## WHAT YOU NEED TO DO
What the task needs is the data below, written out verbatim.

## INPUT
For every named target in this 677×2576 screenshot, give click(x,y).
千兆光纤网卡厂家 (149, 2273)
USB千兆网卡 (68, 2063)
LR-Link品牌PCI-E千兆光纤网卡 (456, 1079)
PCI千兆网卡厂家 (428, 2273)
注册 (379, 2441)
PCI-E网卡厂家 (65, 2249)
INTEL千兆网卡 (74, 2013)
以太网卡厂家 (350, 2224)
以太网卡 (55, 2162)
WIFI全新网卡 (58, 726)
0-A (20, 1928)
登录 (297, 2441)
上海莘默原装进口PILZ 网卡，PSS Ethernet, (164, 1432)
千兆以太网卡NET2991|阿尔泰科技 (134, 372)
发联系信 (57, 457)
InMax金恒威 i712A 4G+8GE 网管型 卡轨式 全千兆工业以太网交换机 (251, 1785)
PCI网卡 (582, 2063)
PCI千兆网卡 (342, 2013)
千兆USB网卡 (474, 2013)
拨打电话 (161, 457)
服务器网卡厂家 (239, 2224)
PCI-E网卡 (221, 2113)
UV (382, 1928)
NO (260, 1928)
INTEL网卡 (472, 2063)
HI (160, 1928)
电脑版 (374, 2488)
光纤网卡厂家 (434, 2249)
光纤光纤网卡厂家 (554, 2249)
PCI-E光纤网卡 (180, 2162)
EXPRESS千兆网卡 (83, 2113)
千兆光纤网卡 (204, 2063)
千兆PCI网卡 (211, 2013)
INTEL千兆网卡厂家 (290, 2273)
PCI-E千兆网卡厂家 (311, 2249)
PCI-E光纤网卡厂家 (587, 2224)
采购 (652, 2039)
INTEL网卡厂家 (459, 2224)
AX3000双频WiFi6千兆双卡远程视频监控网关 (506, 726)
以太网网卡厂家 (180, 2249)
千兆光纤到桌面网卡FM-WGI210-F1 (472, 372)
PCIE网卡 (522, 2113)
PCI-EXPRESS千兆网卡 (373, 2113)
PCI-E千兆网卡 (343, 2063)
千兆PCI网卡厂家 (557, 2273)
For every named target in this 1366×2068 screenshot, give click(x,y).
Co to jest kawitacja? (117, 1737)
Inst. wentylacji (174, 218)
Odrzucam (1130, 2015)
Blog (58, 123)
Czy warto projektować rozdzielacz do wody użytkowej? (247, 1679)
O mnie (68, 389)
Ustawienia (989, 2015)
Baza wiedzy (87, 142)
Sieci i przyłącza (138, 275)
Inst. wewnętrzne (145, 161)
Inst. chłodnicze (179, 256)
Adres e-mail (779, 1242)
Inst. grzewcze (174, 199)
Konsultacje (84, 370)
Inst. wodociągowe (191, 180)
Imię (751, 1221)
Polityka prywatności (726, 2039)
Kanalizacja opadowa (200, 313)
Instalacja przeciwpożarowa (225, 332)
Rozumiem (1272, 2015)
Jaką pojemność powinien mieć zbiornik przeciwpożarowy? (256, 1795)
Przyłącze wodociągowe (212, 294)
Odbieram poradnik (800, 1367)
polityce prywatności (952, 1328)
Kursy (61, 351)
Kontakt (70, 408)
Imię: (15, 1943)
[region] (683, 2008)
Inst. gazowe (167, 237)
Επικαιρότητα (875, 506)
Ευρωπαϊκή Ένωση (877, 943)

## WRITTEN REPLY
For every named target in this 677×2576 screenshot, give click(x,y).
千兆光纤网卡厂家 (149, 2273)
USB千兆网卡 (68, 2063)
LR-Link品牌PCI-E千兆光纤网卡 (456, 1079)
PCI千兆网卡厂家 (428, 2273)
注册 (379, 2441)
PCI-E网卡厂家 (65, 2249)
INTEL千兆网卡 (74, 2013)
以太网卡厂家 (350, 2224)
以太网卡 (55, 2162)
WIFI全新网卡 (58, 726)
0-A (20, 1928)
登录 (297, 2441)
上海莘默原装进口PILZ 网卡，PSS Ethernet, (164, 1432)
千兆以太网卡NET2991|阿尔泰科技 (134, 372)
发联系信 (57, 457)
InMax金恒威 i712A 4G+8GE 网管型 卡轨式 全千兆工业以太网交换机 (251, 1785)
PCI网卡 (582, 2063)
PCI千兆网卡 (342, 2013)
千兆USB网卡 (474, 2013)
拨打电话 (161, 457)
服务器网卡厂家 (239, 2224)
PCI-E网卡 (221, 2113)
UV (382, 1928)
NO (260, 1928)
INTEL网卡 (472, 2063)
HI (160, 1928)
电脑版 (374, 2488)
光纤网卡厂家 (434, 2249)
光纤光纤网卡厂家 (554, 2249)
PCI-E光纤网卡 (180, 2162)
EXPRESS千兆网卡 (83, 2113)
千兆光纤网卡 (204, 2063)
千兆PCI网卡 (211, 2013)
INTEL千兆网卡厂家 (290, 2273)
PCI-E千兆网卡厂家 (311, 2249)
PCI-E光纤网卡厂家 (587, 2224)
采购 (652, 2039)
INTEL网卡厂家 (459, 2224)
AX3000双频WiFi6千兆双卡远程视频监控网关 (506, 726)
以太网网卡厂家 (180, 2249)
千兆光纤到桌面网卡FM-WGI210-F1 (472, 372)
PCIE网卡 (522, 2113)
PCI-EXPRESS千兆网卡 (373, 2113)
PCI-E千兆网卡 (343, 2063)
千兆PCI网卡厂家 (557, 2273)
For every named target in this 1366×2068 screenshot, give click(x,y).
Co to jest kawitacja? (117, 1737)
Inst. wentylacji (174, 218)
Odrzucam (1130, 2015)
Blog (58, 123)
Czy warto projektować rozdzielacz do wody użytkowej? (247, 1679)
O mnie (68, 389)
Ustawienia (989, 2015)
Baza wiedzy (87, 142)
Sieci i przyłącza (138, 275)
Inst. wewnętrzne (145, 161)
Inst. chłodnicze (179, 256)
Adres e-mail (779, 1242)
Inst. grzewcze (174, 199)
Konsultacje (84, 370)
Inst. wodociągowe (191, 180)
Imię (751, 1221)
Polityka prywatności (726, 2039)
Kanalizacja opadowa (200, 313)
Instalacja przeciwpożarowa (225, 332)
Rozumiem (1272, 2015)
Jaką pojemność powinien mieć zbiornik przeciwpożarowy? (256, 1795)
Przyłącze wodociągowe (212, 294)
Odbieram poradnik (800, 1367)
polityce prywatności (952, 1328)
Kursy (61, 351)
Kontakt (70, 408)
Imię: (15, 1943)
[region] (683, 2008)
Inst. gazowe (167, 237)
Επικαιρότητα (875, 506)
Ευρωπαϊκή Ένωση (877, 943)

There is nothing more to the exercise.